The world in 2010 is not what it should be or could be. I too, have not done my share. So what about the world in 2030? What can we achieve? I will turn 53 that year, still in my prime, but not for too much longer after that. I would like to see a world full of cooperation and competition. Of people trying to better themselves and the world they live in. Of tolerance and compromise, but also vision and strength. I want to be able to visit the moon and mars. I want to burn zero fuel but still do everything that I wish to. I want to live in a secure world, without war and ethnic rivalry.

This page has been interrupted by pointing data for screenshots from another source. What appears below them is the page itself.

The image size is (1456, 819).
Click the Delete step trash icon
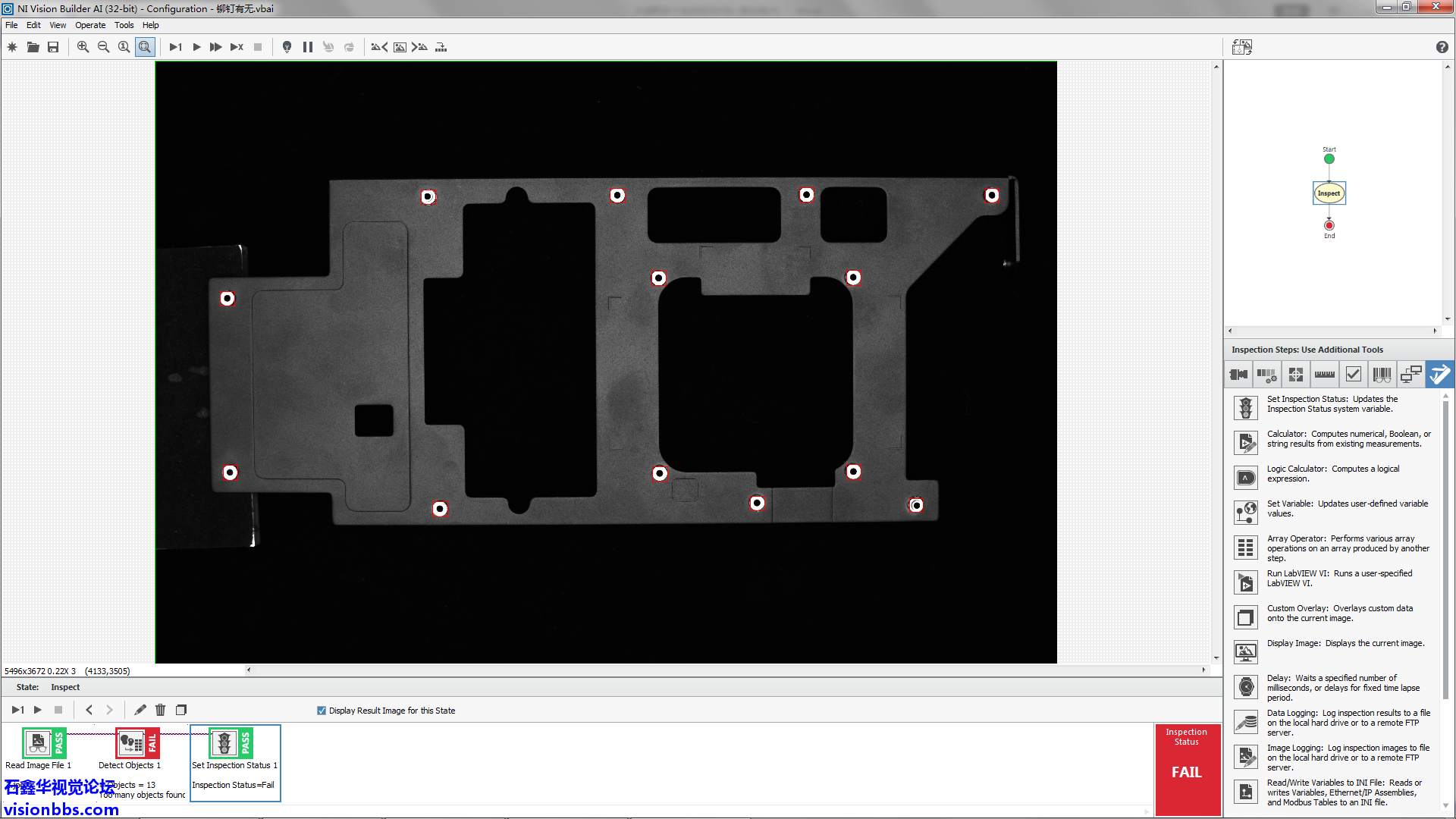pyautogui.click(x=160, y=710)
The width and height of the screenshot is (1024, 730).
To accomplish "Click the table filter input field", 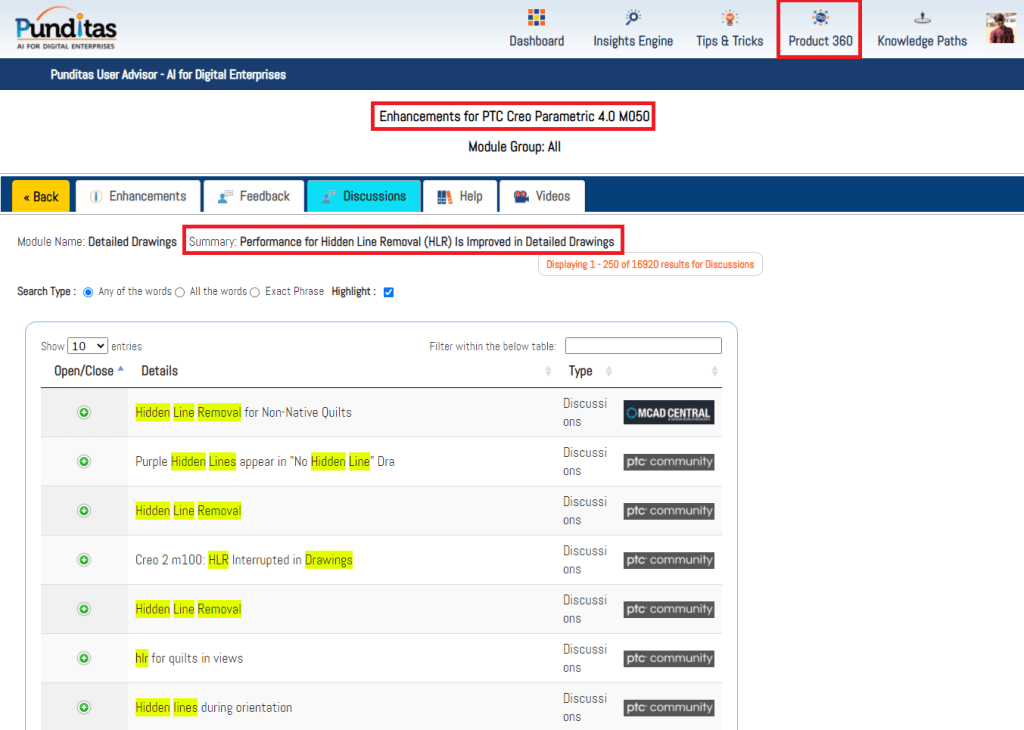I will (643, 346).
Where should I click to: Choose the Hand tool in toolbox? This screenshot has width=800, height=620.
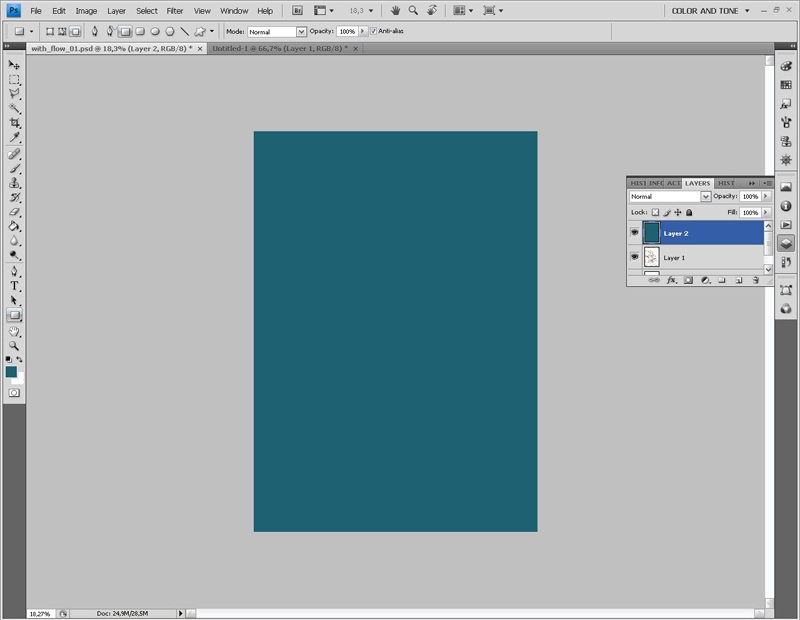[x=14, y=330]
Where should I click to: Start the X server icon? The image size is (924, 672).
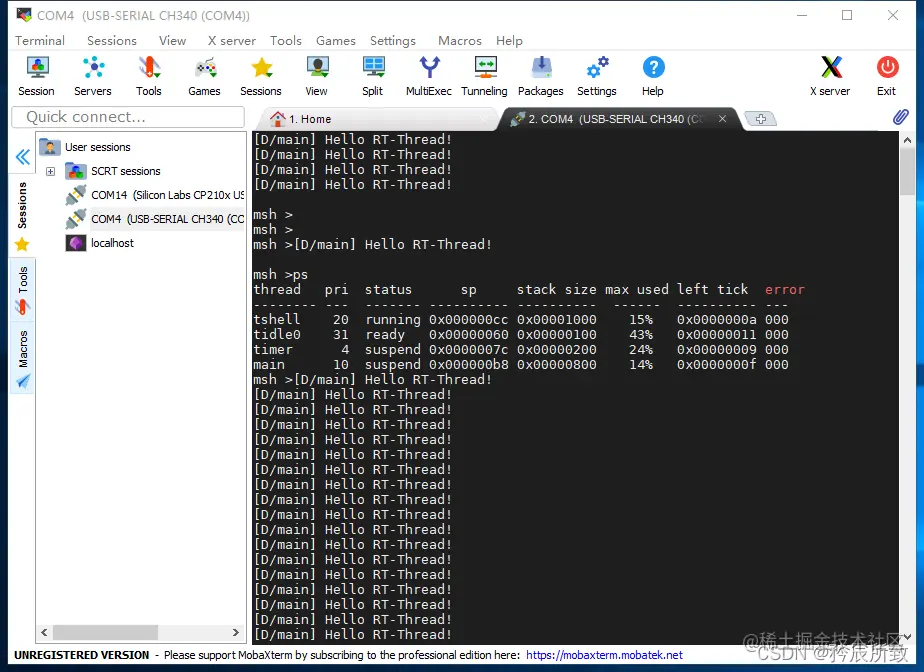(x=830, y=76)
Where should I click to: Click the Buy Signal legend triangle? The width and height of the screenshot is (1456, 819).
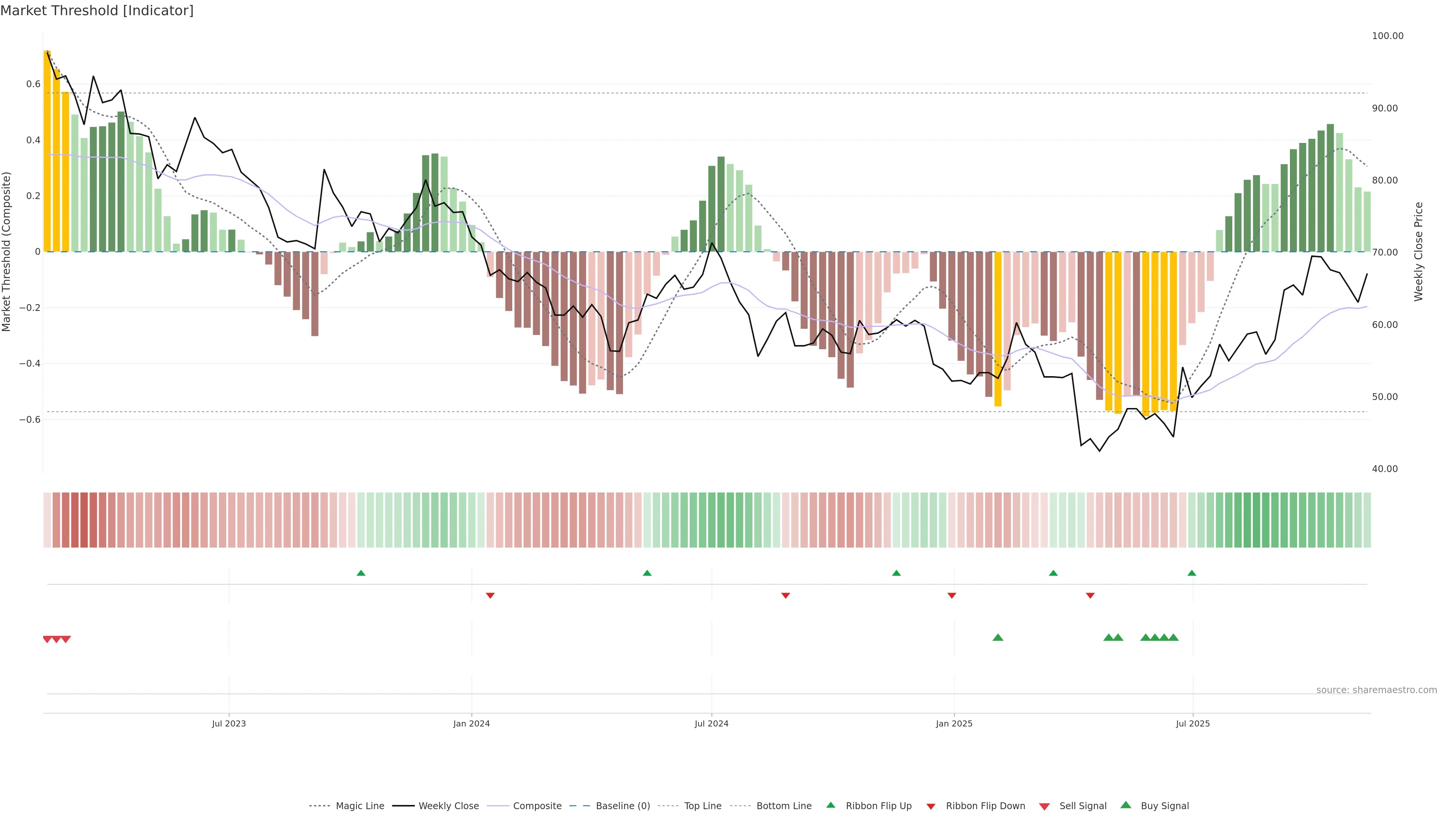tap(1125, 805)
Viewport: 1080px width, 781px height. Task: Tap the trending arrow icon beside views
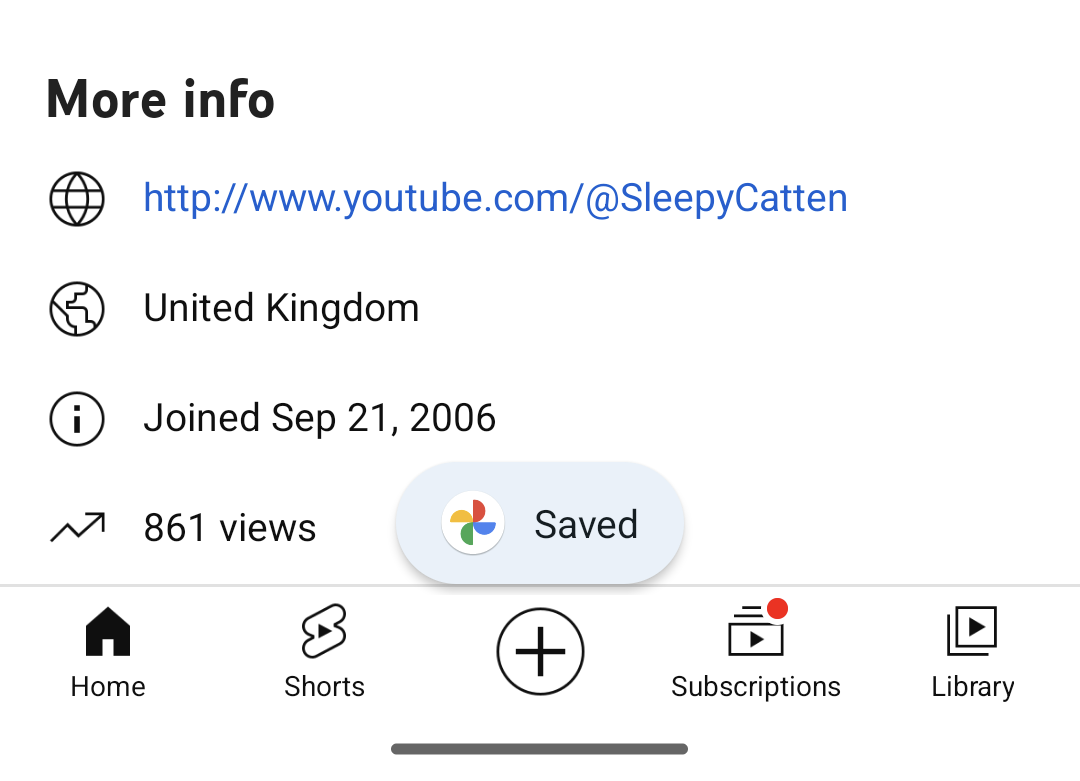[77, 527]
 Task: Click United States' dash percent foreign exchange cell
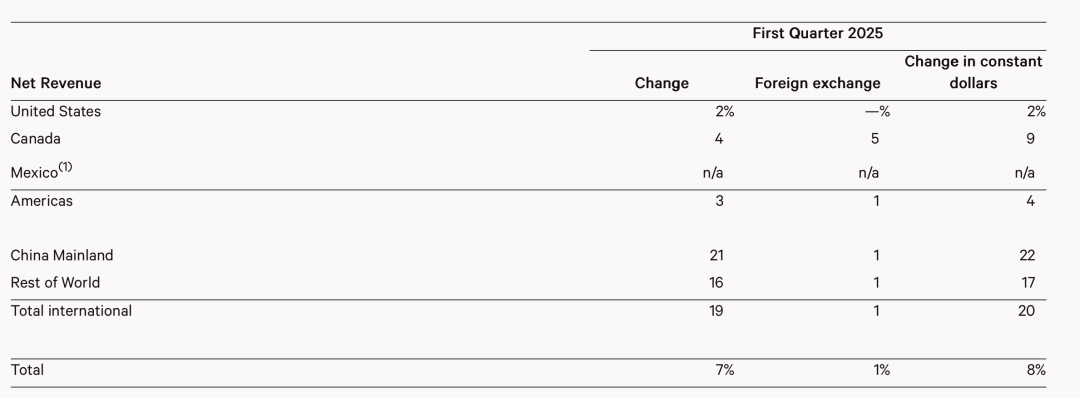point(878,112)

Who do we look to for these advances? We should all look to ourselves. We should to innovators like Google, who build power with brains, then seek to change the games they find fault with. I like ideas like Google Books. I think all the knowledge in the world needs to be scanned, copied, collected, and distributed. Not in one place, but many. Not by one company, but by many governments, companies and other organizations. Most of the knowledge the world ever produced, we have lost. I am sure of it. We need to preserve what we can. I don’t care about the writers of today – let the novelists have their copyright. But the writings of Pythagoras, Lao Zi, and the unknown writers of the Vedas and Pyramid Texts need their works to be available to all.
Learning and education are a start. Leadership, discipline, and work ethic are another aspect that is often missing in the West these days. We are too comfortable. We need passion and fire to change things for good. Too often we are misdirected, distracted. We care only for our own family’s needs. We are insular and think short-term. Our political systems are contests for power that take up too much time and money, instead of being systems that allow for good governance, change, and true leadership.
2030 is not that far away. Time marches quickly and does not pause for us to fight, and argue or rest and put off.